Doors open to events at the Museum of Flight, and Future of Flight
10 to 10:25 a.m.
Preflight ceremony at Future of Flight
Aircraft started and positioned for takeoff.
Aircraft arrival at Boeing Field
The plane will taxi under a water arch created by the Boeing Fire Dept. just before it enters the Museum’s East Parking lot; after final engine shut-down, crew is greeted by former United Airlines flight attendants and Museum staff. In keeping with aviation tradition for final flights, the crew will write their signatures in the aircraft’s wheel well. That done, the crew will continue into the Museum’s Side Gallery for a brief ceremony open to Museum visitors.
The guests at the welcoming ceremony will include dozens, perhaps hundreds of retired Boeing and United Airlines employees, including flight attendants, pilots, engineers and others with direct ties to the Boeing 727 as a test plane and airliner.
Aircraft open for VIP tours.
Aircraft open for public tours (free with admission the Museum).
March 5-6 Weekend Airplane Open to Public
The weekend following the arrival, March 5-6, the plane will be open for public tours, free with admission to the Museum. Interior tours are available only if it does not rain on that day.
The 727 will be on temporary display in the Museum’s Airpark through the summer. It will be moved for permanent display in the Aviation Pavilion in the fall.
This unique jet has not been airborne since it was donated to the Museum by United Air Lines in 1991, and has been under restoration ever since by volunteer crews at the Museum’s Restoration Center and Reserve Collection at Paine Field, Everett, Wash.

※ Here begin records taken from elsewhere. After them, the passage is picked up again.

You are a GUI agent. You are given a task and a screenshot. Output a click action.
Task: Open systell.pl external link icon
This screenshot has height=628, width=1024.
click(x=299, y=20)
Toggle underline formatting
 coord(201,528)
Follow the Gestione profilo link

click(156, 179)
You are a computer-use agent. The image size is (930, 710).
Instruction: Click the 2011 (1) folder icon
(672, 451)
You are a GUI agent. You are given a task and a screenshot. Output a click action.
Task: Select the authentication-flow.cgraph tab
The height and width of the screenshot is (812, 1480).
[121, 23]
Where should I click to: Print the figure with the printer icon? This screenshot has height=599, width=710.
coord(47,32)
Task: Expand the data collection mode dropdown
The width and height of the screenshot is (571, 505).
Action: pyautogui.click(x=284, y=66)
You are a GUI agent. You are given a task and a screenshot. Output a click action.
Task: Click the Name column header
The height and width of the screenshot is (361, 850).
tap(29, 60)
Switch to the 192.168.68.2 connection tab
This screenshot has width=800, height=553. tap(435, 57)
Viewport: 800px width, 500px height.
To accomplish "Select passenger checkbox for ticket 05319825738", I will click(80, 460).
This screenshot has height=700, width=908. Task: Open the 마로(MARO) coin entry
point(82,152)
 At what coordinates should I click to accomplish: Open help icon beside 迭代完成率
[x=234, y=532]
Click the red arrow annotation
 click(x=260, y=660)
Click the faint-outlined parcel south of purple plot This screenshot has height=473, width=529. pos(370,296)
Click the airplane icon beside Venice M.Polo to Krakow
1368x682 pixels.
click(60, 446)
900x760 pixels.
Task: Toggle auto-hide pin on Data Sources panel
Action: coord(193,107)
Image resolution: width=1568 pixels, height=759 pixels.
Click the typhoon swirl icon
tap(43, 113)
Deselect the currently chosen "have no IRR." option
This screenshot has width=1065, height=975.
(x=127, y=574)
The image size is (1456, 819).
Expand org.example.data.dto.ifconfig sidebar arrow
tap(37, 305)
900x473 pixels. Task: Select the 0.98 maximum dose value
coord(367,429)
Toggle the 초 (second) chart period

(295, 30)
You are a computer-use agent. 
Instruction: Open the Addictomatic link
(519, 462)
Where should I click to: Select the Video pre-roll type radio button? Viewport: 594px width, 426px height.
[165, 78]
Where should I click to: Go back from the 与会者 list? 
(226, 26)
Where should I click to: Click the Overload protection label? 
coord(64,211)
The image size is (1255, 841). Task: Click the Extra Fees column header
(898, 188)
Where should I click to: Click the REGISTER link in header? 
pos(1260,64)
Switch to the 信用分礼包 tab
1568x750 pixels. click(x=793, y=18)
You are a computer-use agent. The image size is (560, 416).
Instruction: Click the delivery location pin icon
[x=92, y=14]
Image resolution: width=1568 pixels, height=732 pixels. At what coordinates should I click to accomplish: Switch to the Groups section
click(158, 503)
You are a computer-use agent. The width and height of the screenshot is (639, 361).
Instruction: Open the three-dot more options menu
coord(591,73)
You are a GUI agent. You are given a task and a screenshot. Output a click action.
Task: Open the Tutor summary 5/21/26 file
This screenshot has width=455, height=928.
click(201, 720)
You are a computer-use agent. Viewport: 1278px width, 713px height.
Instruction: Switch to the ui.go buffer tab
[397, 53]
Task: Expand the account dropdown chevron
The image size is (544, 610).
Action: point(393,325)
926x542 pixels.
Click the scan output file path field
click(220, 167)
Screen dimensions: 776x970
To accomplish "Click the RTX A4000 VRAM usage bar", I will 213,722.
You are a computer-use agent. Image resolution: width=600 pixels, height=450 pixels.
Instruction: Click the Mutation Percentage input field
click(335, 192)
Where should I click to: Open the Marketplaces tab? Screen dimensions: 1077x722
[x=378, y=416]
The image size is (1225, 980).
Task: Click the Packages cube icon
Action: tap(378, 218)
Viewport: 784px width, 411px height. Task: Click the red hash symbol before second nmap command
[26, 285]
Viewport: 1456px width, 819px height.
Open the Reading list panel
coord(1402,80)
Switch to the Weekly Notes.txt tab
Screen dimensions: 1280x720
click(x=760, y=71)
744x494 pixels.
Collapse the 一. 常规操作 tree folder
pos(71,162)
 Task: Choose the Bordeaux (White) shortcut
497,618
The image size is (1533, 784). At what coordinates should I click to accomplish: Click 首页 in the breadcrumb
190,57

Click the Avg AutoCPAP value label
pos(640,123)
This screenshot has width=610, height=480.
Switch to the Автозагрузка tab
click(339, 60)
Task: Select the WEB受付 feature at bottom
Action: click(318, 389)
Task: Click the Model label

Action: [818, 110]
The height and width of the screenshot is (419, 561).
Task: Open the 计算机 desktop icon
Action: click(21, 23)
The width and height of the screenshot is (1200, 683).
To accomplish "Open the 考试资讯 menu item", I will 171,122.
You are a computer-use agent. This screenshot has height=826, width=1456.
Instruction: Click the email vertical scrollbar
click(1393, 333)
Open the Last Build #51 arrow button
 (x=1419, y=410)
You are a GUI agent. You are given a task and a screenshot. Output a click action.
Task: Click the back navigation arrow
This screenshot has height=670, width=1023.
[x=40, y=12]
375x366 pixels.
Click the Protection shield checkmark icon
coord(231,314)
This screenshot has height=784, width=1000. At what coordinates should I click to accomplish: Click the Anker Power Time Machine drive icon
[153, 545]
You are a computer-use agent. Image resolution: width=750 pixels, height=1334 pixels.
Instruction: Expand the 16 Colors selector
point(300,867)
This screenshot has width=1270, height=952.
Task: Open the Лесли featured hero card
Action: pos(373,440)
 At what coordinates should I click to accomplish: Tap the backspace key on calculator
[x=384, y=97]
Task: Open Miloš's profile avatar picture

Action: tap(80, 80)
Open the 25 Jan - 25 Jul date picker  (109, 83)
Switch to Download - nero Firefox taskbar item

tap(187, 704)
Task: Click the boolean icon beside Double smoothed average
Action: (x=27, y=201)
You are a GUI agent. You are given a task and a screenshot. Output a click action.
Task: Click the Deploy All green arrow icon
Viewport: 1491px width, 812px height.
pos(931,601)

Regular updates on the final preparations can be found on the Museum’s Facebook, Twitter and Instagram social media outlets:
The Museum’s three-engine, Boeing 727-100, N7001U, first flew on February 9, 1963. Until the 777 in the 1990s, it was the only type of Boeing commercial jet with no dedicated prototype-the first airplane was not kept as a flight test airplane, but was delivered to the “kickoff customer” airline and went into regular service. It was the first of 1832 Boeing 727 Trijets built at Boeing’s Renton plant. The airplane was delivered to United Air Lines on Oct. 6, 1964, and remained with the company for its entire service life. During its 27-year career the Trijet accumulated 64,495 hours, made 48,060 landings, and flew an estimated three million passengers. United paid $4.4 million for the airplane, which in-turn generated revenues of more than $300 million.
In 1984, the Museum of Flight’s Chairman of the Aircraft Acquisition Committee, Bob Bogash, approached then-United top managers Ed Carlson and Dick Ferris, and asked for the 727 upon its retirement. United agreed. On Jan 23, 1988 the airplane was present during an official Museum ceremony a few years before it was retired. On Jan. 13, 1991, the airplane-repainted in its original United colors-flew revenue trip 838 SFO – SEA, and was then ferried to Boeing Field for a final acceptance ceremony at the Museum. It made one last flight to the Museum’s Paine Field Restoration Center. Bogash, a Boeing Company veteran of 30 years, became the 727 restoration project manager.
United removed many of the major parts on the airplane, to use as spares for its remaining fleet of 727s. The Museum was left with a significant challenge with its goal to restore the airplane to airworthy condition. After a few idle years the restoration began in earnest, and grew significantly with the donation of two more 727s for parts. On March 6, 2004, Federal Express donated a 727-100 airplane to the Museum, and in September 2005, Clay Lacey donated a 727-200.
For the past 25 years, dozens of enthusiastic volunteers have helped bring the plane back to life. TC Howard, a retired Boeing engineer who was part of the plane’s original team at Boeing, has lead the restoration effort as crew chief for the past 10 years. FedEx has been a long-time partner on the project, and recently donated the engines that will power the plane on its final flight. The expertise and equipment for the huge project has been international and from all walks of life.